- Born: Egemba Chinonso Fidelis 26 October 1990 Imo State, Nigeria
- Education: Nnamdi Azikiwe University, Awka
- Occupation: Medical doctor
- Years active: 2017–present

= Aproko Doctor =

Nigerian doctor (born 1990)

Egemba Chinonso Fidelis (born 26 October 1990) popularly known as Aproko Doctor, is a Nigerian doctor, health influencer and an actor. He is the founder of Healthy Brands and 100K Club, a non-profit organisation.

== Career ==
Since childhood, Egemba nursed the dream of becoming a medical doctor. He began his medical career in 2016, as a resident doctor in Imo State University Teaching Hospital.

A year after, he moved back to Lagos with the hopes of securing better job opportunities. In 2017, he started sharing health nuggets and wellness tips on social media under the brand name "Aproko Doctor". He is best known for breaking down medical situations using humour and storytelling. In 2020, he founded the 100K Club, a non-profit organisation that gives support to Nigerians who need health assistance. He is a three-time winner of the Trendupp Awards and a two-time winner of the Pulse Influencer Awards.

== Filmography ==
In 2022, Egemba featured in "Strain", a Nigerian Netflix movie that raises awareness on Sickle Cell Anemia. He starred alongside Bimbo Akintola, Shushu Abubakar, Alex Usifo, Gloria Anozie-Young.

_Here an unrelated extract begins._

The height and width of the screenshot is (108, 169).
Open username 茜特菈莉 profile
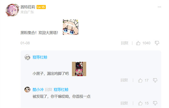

== Awards and nominations ==

| Year | Award | Category | Result | Ref |
| 2023 | PSHAN | Health Influencer of the Year | Won |  |
| Trenduup Awards | The Force of Wellness | Won |  |
| 2022 | Won |  |
| The Future Awards Africa | Prize for Health and Wellness | Nominated |  |
| Pulse Influencer Awards | Health and Fitness Influencer of The Year | Won |  |
| 2021 | Trenduup Awards | The Force of Wellness | Won |  |
| 2020 | Impact Africa Summit | Health Influence on Media | Won |  |

== Personal life ==
In June 2020, Egemba married Chiamaka Nwakalor. In December 2022, he revealed his struggle with a brain tumour "Craniopharyngioma" which required surgery.